Medicare Payment and Reimbursement

CARES Act funding ‘terms and conditions’ raise concerns among hospital advocates

April 20, 2020 5:37 pm
  • Hospitals need to obtain their own legal analysis of the terms and conditions tied to CARES Act funding.
  • The terms are vague, contradictory and complex, advisers say.
  • Hospitals can take prudent steps to minimize their risk of noncompliance.

The clock is ticking for hospitals to decide whether to accept the legally binding “terms and conditions” placed on billions of dollars in provider assistance that the federal government is offering. But some provisions are raising red flags among legal and policy experts.

The U.S. Department of Health and Human Services (HHS) has started to disburse the first $30 billion of the $100 billion in provider assistance included in the $2.2 trillion Coronavirus Aid, Relief and Economic Security (CARES) Act. However, healthcare providers that take the funding must accept the terms and conditions within 30 days of receipt of payment. The acceptance process recently was made available.

### Task requirements
1. In the article on CARES Act funding conditions, how long do healthcare providers have to accept the terms and conditions after getting payment?
2. Condense the paragraph of the CARES Act funding article that begins "The U.S. Department of Health and Human Services" into a short bulleted list that keeps its main facts.
3. From the CARES Act funding article, write out the text word for word, starting with "CARES Act funding ‘terms" and going on through "and policy experts.".

### Extracted entries

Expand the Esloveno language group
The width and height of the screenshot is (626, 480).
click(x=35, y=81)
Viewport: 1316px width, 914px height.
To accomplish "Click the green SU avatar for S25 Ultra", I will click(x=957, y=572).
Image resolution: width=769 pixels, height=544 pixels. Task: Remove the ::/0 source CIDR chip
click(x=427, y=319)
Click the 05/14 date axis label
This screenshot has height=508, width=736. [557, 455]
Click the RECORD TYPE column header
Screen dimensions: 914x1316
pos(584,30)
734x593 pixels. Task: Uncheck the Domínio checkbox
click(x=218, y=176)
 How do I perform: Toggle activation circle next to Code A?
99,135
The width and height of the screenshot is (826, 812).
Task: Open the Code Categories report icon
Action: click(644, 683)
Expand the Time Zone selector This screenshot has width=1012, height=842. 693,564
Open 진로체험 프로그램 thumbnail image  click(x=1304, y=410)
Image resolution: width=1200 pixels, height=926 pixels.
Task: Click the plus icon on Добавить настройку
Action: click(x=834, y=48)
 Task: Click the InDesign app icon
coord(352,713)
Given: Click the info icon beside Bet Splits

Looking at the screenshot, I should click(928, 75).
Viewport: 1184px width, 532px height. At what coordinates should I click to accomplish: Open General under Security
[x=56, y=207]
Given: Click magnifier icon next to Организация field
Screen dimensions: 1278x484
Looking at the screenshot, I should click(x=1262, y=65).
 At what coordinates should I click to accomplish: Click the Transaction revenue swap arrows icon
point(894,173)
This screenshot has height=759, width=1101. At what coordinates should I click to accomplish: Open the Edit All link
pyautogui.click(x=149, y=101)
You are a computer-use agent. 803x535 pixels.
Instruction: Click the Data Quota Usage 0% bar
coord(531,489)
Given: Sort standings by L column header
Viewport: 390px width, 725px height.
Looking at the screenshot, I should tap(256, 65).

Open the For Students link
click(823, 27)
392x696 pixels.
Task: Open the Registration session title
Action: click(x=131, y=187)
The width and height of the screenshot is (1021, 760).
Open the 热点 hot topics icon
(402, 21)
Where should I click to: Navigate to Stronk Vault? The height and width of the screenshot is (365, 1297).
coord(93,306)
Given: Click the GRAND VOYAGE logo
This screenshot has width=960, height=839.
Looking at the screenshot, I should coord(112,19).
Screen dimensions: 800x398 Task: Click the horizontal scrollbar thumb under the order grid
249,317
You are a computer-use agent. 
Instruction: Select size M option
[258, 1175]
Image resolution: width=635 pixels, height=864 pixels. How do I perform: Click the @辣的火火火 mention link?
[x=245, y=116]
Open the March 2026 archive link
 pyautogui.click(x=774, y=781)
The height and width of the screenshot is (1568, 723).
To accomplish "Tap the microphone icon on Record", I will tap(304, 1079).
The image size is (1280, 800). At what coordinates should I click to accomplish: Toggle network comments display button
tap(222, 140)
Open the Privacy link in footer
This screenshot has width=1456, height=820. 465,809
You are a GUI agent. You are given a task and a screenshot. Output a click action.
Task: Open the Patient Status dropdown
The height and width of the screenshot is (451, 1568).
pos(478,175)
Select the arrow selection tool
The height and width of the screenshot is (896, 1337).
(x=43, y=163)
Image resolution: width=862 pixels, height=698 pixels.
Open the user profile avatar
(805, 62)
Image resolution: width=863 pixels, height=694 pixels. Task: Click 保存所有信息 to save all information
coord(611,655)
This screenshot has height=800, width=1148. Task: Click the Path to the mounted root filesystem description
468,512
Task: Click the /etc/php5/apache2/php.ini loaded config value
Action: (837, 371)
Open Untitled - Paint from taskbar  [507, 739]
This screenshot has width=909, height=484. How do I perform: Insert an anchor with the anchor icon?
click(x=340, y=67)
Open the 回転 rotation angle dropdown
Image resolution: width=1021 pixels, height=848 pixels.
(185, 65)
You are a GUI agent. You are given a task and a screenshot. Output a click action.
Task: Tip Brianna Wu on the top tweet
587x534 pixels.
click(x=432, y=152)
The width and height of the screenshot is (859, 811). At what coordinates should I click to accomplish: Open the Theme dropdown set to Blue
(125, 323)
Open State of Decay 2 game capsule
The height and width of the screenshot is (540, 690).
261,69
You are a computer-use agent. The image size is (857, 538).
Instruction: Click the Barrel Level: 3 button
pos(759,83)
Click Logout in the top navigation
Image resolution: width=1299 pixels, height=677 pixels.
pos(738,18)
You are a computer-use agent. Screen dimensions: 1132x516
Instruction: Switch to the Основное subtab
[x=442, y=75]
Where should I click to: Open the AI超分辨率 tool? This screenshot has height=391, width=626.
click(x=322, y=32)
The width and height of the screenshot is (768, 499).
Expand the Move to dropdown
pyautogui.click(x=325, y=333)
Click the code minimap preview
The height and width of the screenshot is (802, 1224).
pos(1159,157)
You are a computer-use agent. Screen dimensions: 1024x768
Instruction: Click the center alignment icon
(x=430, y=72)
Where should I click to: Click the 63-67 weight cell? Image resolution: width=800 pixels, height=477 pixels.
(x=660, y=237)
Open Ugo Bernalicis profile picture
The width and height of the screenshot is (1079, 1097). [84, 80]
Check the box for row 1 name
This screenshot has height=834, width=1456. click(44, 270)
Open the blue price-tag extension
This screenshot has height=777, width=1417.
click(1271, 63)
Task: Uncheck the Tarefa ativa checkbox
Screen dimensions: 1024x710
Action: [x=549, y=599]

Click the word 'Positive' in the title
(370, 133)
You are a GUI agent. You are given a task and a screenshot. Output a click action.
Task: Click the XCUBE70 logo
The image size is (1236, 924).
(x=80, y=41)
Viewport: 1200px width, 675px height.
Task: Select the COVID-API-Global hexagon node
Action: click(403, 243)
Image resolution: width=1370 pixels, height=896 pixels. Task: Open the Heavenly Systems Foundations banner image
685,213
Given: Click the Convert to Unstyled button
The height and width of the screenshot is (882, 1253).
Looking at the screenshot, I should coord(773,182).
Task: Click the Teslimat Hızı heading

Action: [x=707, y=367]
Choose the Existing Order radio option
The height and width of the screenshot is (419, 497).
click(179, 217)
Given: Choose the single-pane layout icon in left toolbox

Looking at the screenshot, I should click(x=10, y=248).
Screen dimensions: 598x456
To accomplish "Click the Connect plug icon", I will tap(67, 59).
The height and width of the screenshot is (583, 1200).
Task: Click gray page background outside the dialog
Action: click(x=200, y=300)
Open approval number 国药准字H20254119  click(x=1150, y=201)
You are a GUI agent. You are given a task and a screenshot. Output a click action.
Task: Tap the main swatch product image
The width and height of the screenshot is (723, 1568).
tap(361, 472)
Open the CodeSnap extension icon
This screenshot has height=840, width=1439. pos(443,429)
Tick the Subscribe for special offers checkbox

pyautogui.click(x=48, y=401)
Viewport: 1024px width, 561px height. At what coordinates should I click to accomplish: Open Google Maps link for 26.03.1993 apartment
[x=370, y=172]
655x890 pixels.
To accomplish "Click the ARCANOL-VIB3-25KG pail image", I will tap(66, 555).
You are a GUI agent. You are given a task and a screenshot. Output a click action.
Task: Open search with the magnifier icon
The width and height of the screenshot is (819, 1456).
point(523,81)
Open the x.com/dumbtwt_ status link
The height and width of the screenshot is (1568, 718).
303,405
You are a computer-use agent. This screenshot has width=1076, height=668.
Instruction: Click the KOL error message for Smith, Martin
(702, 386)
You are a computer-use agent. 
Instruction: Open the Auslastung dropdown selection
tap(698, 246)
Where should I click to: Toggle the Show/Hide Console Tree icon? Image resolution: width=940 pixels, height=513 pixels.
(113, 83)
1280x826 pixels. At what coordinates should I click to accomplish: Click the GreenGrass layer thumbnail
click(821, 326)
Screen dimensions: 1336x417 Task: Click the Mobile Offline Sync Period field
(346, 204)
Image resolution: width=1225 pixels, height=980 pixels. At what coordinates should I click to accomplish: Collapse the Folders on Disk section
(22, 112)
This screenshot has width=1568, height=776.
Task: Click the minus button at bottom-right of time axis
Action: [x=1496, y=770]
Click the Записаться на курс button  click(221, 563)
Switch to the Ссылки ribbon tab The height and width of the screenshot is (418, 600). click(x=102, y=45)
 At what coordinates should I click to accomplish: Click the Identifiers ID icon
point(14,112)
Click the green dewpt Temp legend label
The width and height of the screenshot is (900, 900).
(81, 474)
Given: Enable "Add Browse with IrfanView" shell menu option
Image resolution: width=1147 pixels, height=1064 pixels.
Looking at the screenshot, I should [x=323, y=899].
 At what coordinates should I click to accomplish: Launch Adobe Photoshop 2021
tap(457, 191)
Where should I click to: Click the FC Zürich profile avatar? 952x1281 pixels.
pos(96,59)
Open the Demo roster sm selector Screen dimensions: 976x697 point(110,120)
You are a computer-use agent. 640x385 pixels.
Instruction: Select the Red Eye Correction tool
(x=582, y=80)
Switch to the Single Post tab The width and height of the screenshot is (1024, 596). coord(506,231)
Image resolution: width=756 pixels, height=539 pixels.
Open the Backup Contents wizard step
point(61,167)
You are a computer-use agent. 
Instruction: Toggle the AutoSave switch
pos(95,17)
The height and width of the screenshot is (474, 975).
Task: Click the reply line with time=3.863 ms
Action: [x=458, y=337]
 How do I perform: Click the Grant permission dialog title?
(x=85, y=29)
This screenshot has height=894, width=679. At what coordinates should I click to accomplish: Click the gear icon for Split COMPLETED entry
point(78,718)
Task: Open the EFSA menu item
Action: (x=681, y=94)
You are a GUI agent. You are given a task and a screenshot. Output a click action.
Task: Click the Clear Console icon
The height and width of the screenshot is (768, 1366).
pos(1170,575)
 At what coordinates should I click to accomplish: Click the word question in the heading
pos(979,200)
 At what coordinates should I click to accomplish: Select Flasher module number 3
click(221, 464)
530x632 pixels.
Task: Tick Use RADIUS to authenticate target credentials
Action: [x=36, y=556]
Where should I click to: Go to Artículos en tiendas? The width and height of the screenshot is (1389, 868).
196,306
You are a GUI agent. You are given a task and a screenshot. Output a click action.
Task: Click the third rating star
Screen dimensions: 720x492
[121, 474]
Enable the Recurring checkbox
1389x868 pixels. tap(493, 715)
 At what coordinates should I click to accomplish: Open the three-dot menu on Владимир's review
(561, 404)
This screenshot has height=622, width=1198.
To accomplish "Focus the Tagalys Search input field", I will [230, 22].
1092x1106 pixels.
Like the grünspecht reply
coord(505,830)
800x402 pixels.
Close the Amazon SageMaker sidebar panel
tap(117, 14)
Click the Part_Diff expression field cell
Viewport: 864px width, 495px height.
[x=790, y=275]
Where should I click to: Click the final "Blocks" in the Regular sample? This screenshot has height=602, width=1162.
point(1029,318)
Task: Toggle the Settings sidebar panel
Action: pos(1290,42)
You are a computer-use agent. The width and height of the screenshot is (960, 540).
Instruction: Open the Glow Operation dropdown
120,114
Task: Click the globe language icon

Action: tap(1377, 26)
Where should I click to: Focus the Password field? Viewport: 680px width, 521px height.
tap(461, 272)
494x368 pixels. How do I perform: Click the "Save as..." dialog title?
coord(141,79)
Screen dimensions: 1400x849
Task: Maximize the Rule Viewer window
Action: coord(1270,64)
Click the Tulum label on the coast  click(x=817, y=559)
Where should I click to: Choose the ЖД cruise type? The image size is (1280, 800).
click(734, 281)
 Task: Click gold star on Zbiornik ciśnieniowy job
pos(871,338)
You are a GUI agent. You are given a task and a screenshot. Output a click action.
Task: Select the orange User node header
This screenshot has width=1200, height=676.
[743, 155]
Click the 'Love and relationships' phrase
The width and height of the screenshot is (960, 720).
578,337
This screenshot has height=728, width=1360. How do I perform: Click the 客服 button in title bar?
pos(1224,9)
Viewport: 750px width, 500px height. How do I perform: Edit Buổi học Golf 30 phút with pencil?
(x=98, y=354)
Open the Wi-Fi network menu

### Answers to this exercise
1. They must accept them within 30 days of receipt of payment.

2.
- HHS has begun paying out the first $30 billion of the $100 billion in provider assistance in the $2.2 trillion CARES Act.
- Providers that take the money must accept the terms and conditions within 30 days of receiving payment.
- The acceptance process recently became available.

3.
CARES Act funding ‘terms and conditions’ raise concerns among hospital advocates

April 20, 2020 5:37 pm
  • Hospitals need to obtain their own legal analysis of the terms and conditions tied to CARES Act funding.
  • The terms are vague, contradictory and complex, advisers say.
  • Hospitals can take prudent steps to minimize their risk of noncompliance.

The clock is ticking for hospitals to decide whether to accept the legally binding “terms and conditions” placed on billions of dollars in provider assistance that the federal government is offering. But some provisions are raising red flags among legal and policy experts.